The biotech repurposes and combines existing drugs to work against a number of aspects of ischemia-reperfusion injuries. The planned proof-of-concept study will allow the biotech to test its first drug combination in two indications: cardiac surgery-associated acute kidney injury and delayed graft function after kidney transplants. Patrick Berna, Balmes’ CEO, told me that the biotech had decided to focus on kidney injuries as “[reperfusion injury] is also a big issue in the kidney… within transplantation, the kidney is the most transplanted organ, making up around two-thirds of all solid organ transplants.”
Balmes found potential compounds by screening the World, European and US drug databases. Those that could preserve kidney cells were combined and gave rise to some synergistic effects. The company now has 5 combinations each consisting of 2 repurposed drugs. Berna could not divulge too much about the combinations but he did say that the compounds came from quite unrelated indications: “some compounds were in hematology, some were in hypertension, others were anti-fungal… very diverse.”

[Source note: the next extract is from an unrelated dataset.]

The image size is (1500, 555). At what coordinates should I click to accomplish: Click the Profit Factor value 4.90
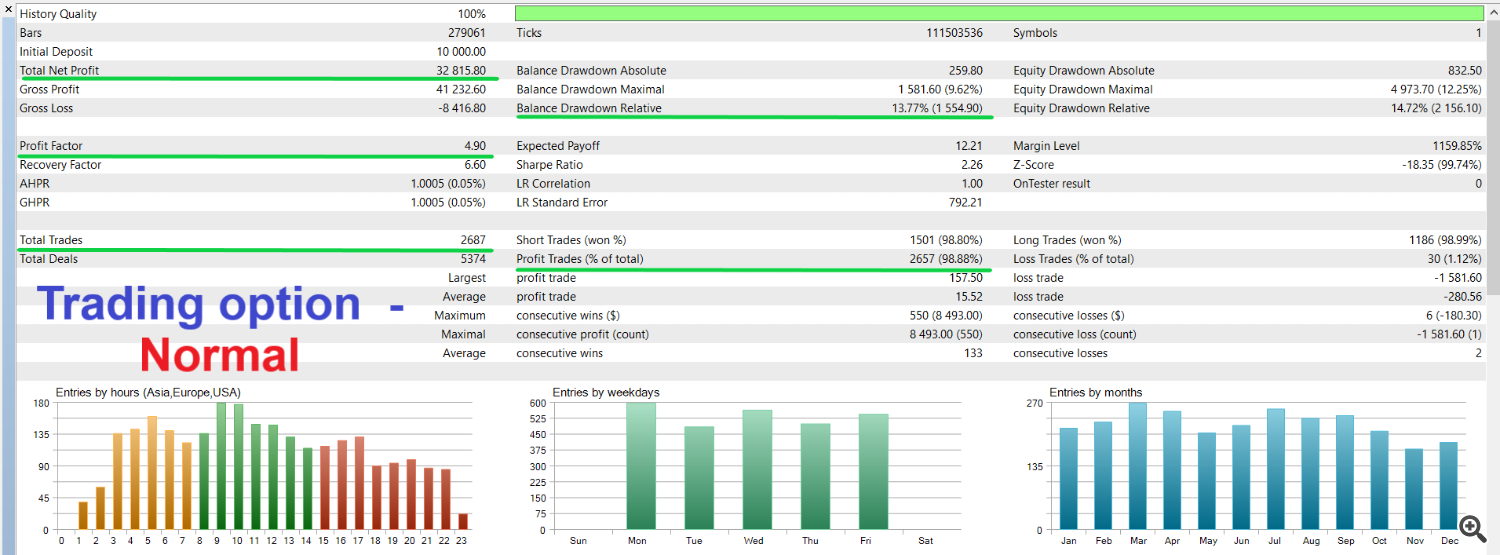coord(475,146)
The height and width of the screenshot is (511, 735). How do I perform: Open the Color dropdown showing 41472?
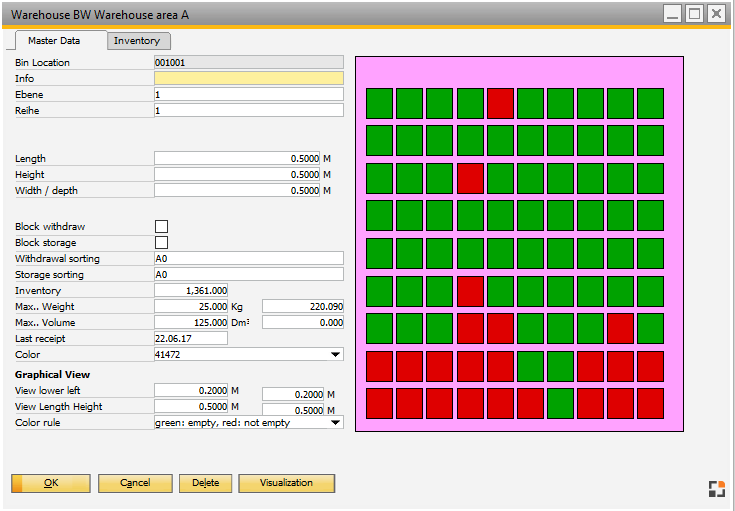335,354
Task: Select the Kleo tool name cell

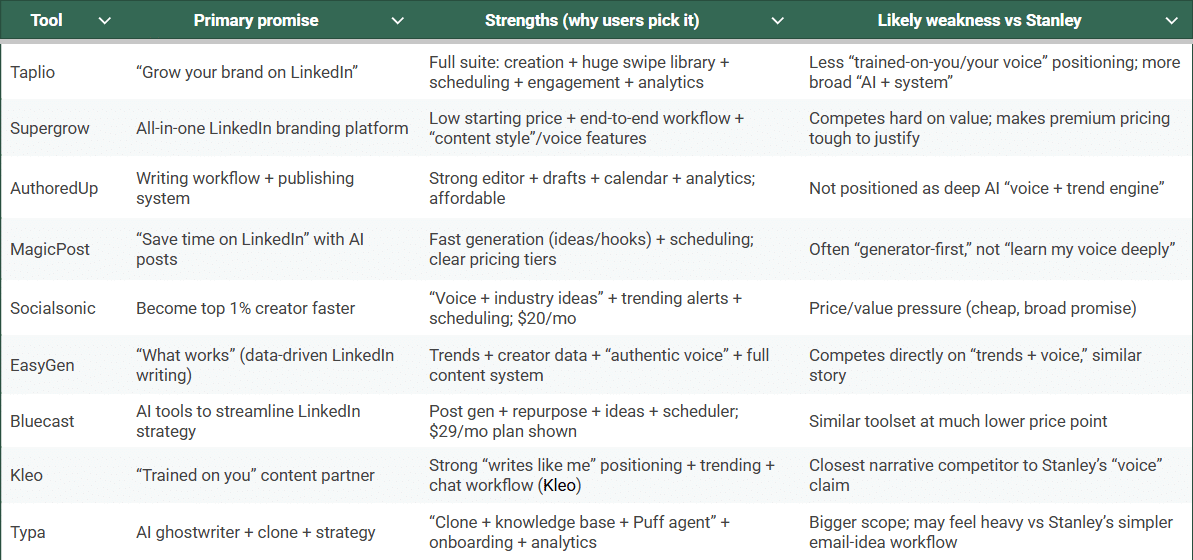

With the rates of heart surgery and kidney transplants still high, preventative measures for complications like kidney ischemia-reperfusion injury are required. British biotech Rexgenero has developed a candidate for a similar condition, critical limb ischemia, which has just started Phase III trials. Perhaps the approaches of Rexgenero and Balmes could provide inspiration for more biotechs to enter the field.
As the restoration of blood flow to the kidneys following ischemia causes cell death, regenerative medicine could also be an important area of research going forward. Scientists at Queen Mary University of London have started generating the adrenal glands using cells in urine, so perhaps this technique could be applied to the adjoining kidneys.
The repurposing of approved drugs has its advantages, including a potentially shorter route to the market, and as a result, Balmes hopes to begin Phase II trials as early as 2020. The company will kick off its proof-of-concept study in rats, and when I asked about the company’s future plans, Berna told me: “the next step will be to go into large mammals with real transplantation.”
“It would be very much of interest to test these compounds on other types of cells like cardiomyocytes or neurons,” added Berna. Therefore, if the biotech can succeed in stopping kidney reperfusion injuries, it may look at developing its combinations for the prevention of damage to the heart following myocardial infarction and the brain after a stroke.